Scientific classification
- Kingdom: Plantae
- Clade: Tracheophytes
- Clade: Angiosperms
- Clade: Eudicots
- Order: Caryophyllales
- Family: Caryophyllaceae
- Genus: Schiedea
- Species: S. trinervis
- Binomial name: Schiedea trinervis (H.Mann) Pax & K.Hoffm. (1934)
- Synonyms: Alsinidendron trinerve H.Mann (1866)

= Schiedea trinervis =

- Genus: Schiedea
- Species: trinervis
- Authority: (H.Mann) Pax & K.Hoffm. (1934)
- Conservation status: CR
- Synonyms: Alsinidendron trinerve H.Mann (1866)

Species of flowering plant

Schiedea trinervis is a species of flowering plant in the family Caryophyllaceae. It is called three nerved alsinidendron and is endemic to island of Oʻahu in Hawaii. It is a subshrub, reaching a height of 30–80 cm.

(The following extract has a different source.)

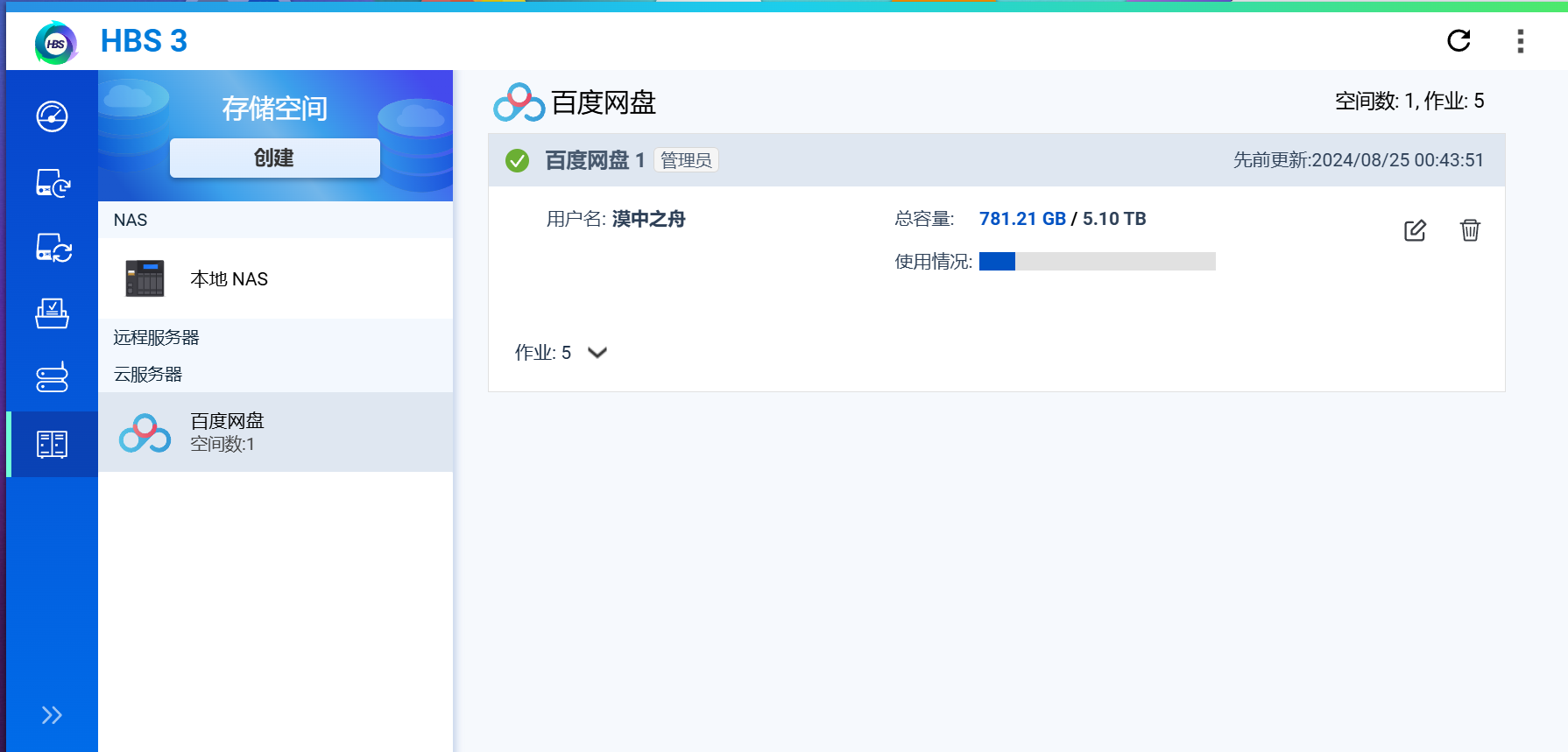Screen dimensions: 1568x752
Task: Click the 远程服务器 section label
Action: coord(157,337)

Three-nerved alsinidendron inhabits mixed mesic and wet forests on the slopes of the Waiʻanae Range at elevations of 900–1230 m. Associated plants include pilo (Coprosma spp.), ʻapeʻape (Gunnera petaloidea), ʻalani (Melicope spp.), hāpuʻu (Cibotium spp.), hame (Antidesma platyphyllum), and māmaki (Pipturus albidus). It is threatened by habitat loss.